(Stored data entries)
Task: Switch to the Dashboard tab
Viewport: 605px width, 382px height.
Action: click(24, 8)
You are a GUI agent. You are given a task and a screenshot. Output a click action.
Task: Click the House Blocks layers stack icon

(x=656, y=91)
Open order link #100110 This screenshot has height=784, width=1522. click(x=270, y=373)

...

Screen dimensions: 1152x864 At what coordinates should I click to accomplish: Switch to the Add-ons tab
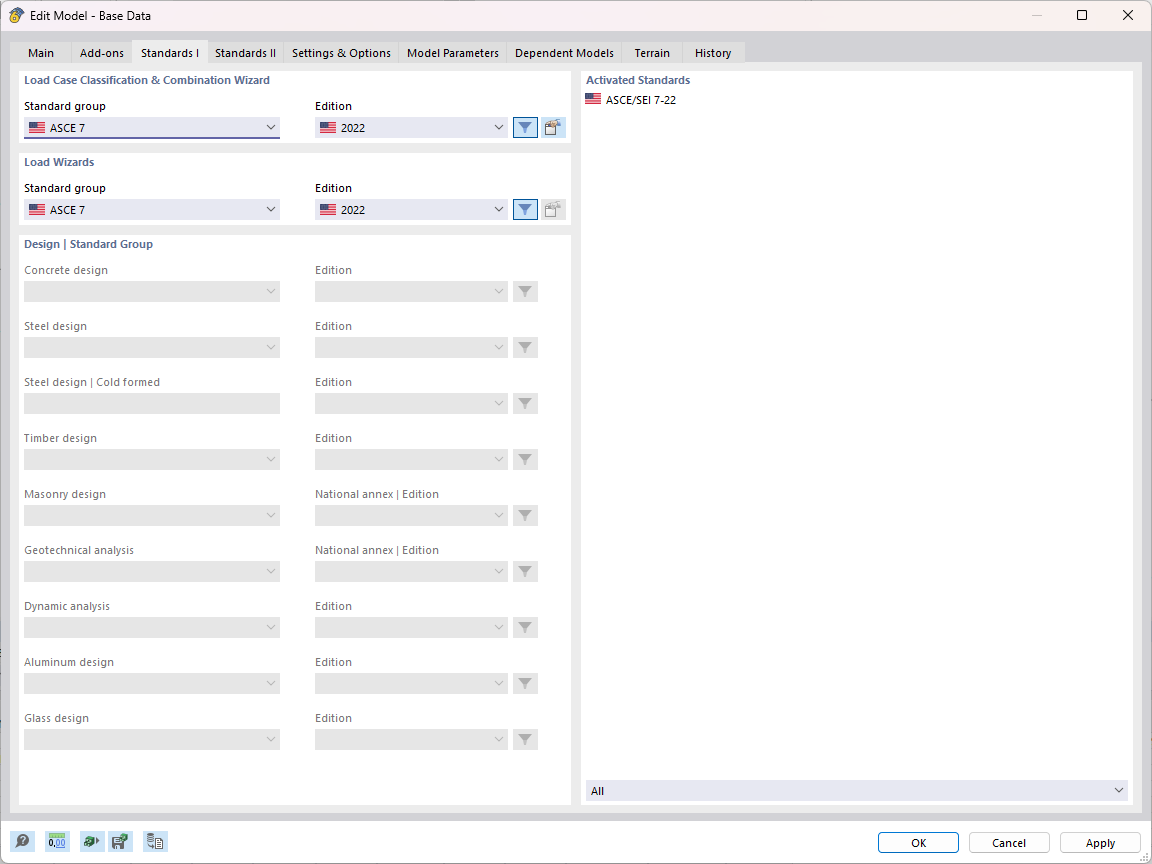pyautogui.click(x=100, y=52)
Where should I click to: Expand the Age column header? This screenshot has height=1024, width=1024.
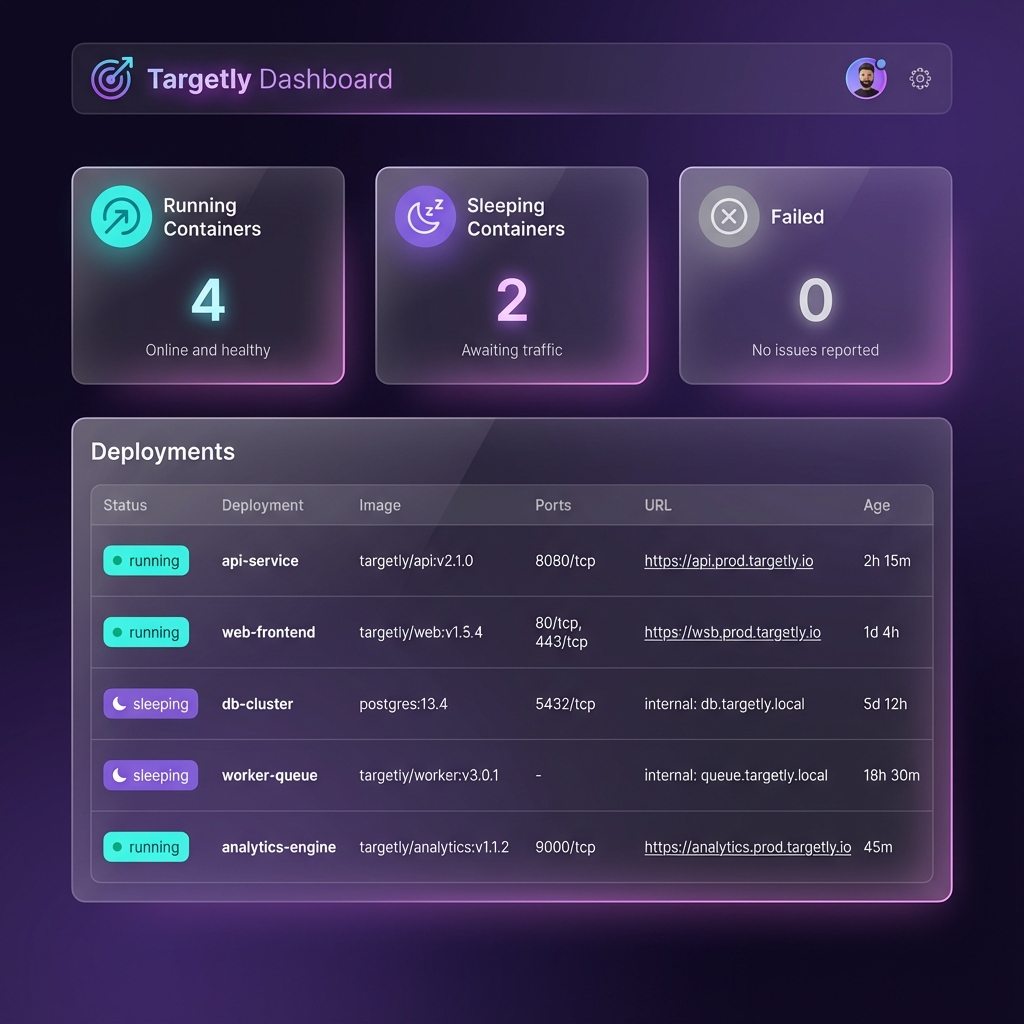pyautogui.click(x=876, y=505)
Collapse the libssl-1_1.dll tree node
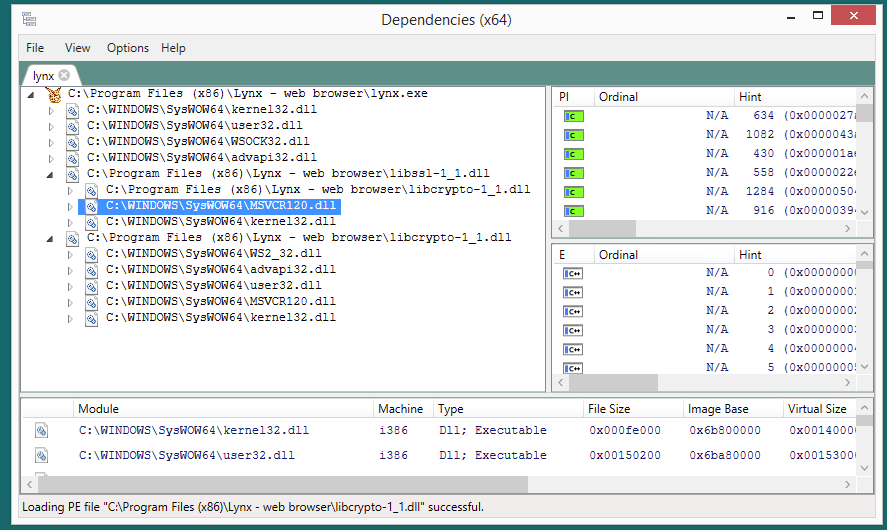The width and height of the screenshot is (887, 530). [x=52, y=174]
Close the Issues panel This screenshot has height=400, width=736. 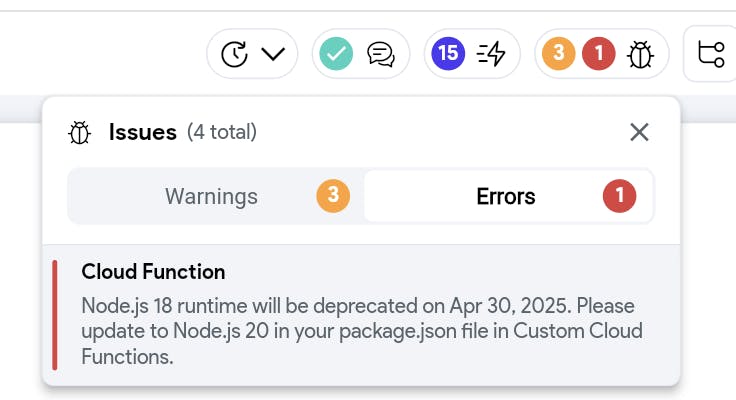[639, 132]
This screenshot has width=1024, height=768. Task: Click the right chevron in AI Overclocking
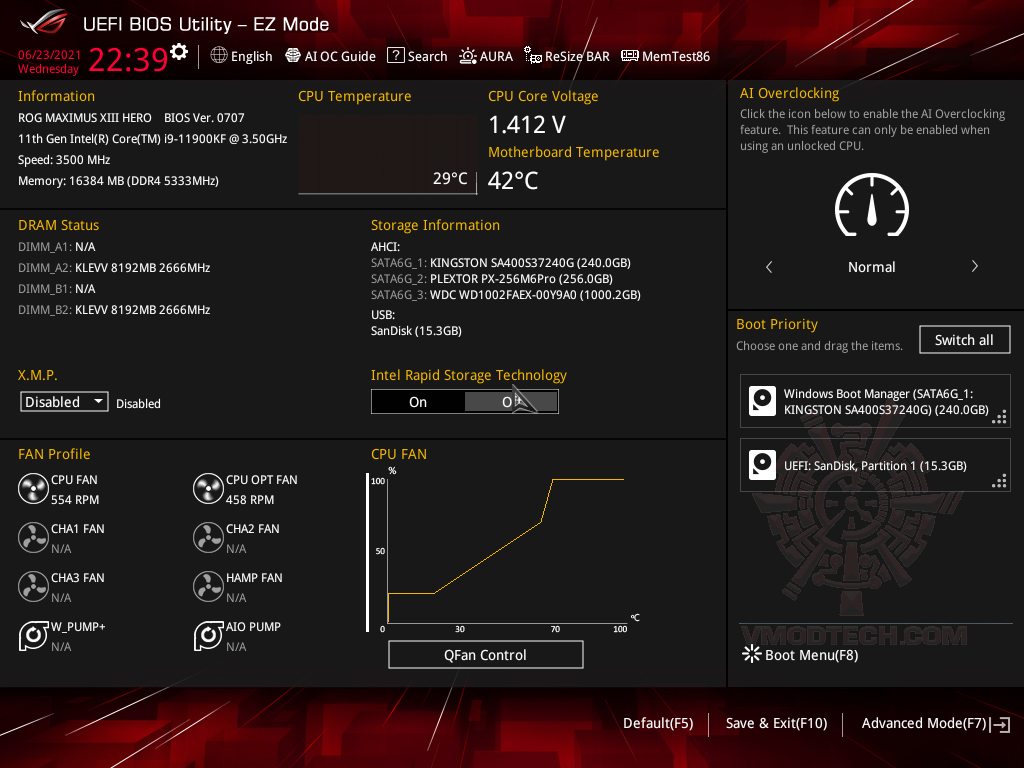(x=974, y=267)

---

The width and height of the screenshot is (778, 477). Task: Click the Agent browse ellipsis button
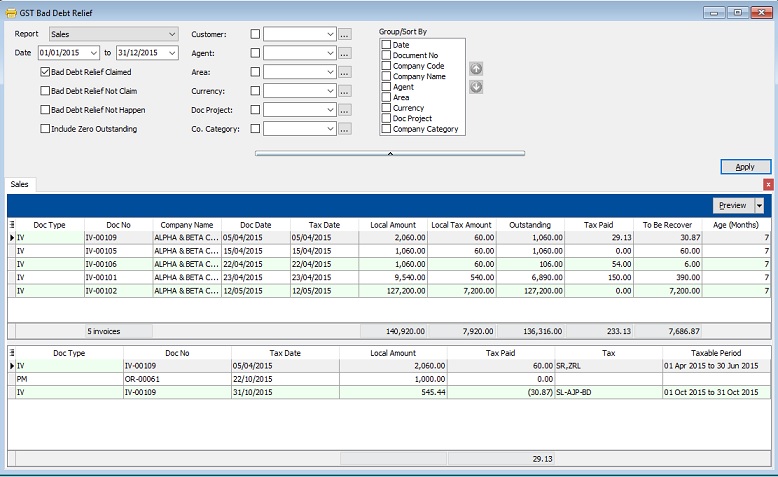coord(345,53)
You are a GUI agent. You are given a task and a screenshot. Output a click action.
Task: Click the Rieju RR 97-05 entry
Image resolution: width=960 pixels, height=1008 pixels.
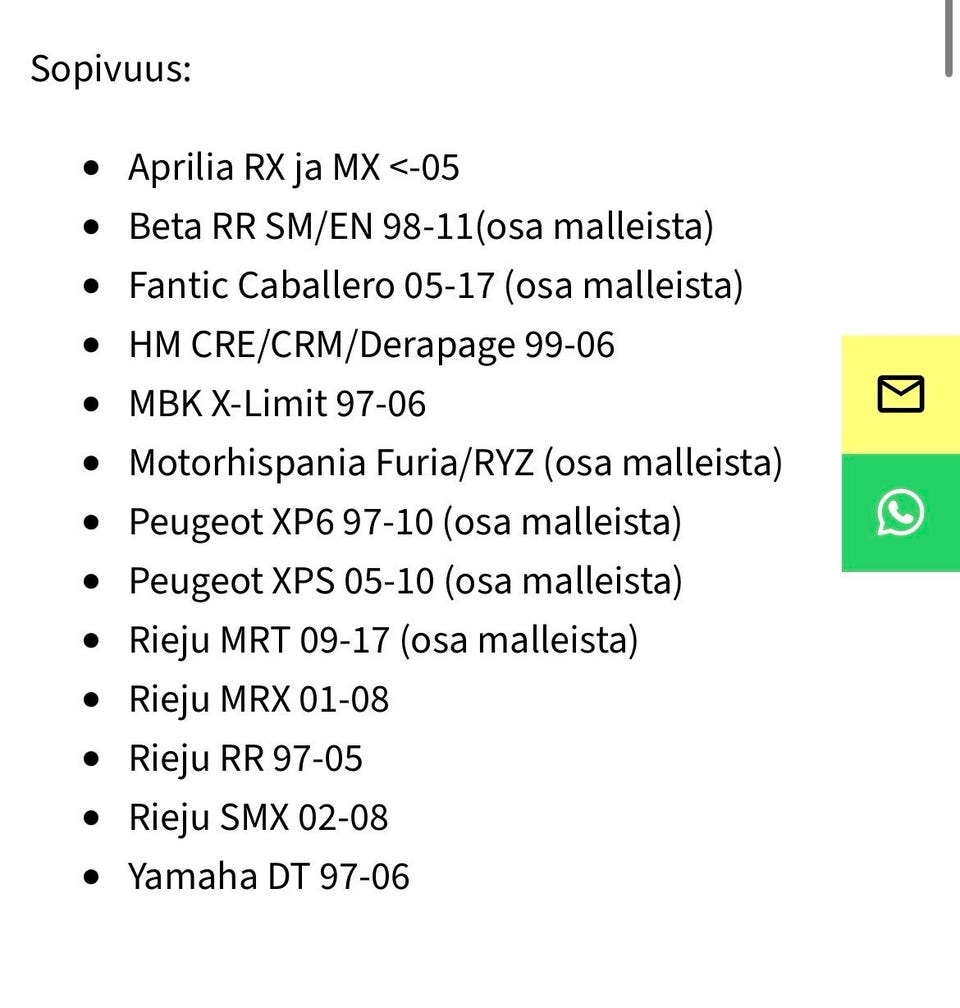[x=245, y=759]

• [What you have to do]: Looking at the data above, return every line from the one with "Task: Switch to the Dashboard tab" down to the one with "Open order link", exactly and inclusively.

• [Answer to this exercise]:
Task: Switch to the Dashboard tab
Viewport: 605px width, 382px height.
Action: click(24, 8)
You are a GUI agent. You are given a task and a screenshot. Output a click action.
Task: Click the House Blocks layers stack icon

(x=656, y=91)
Open order link #100110 This screenshot has height=784, width=1522. click(x=270, y=373)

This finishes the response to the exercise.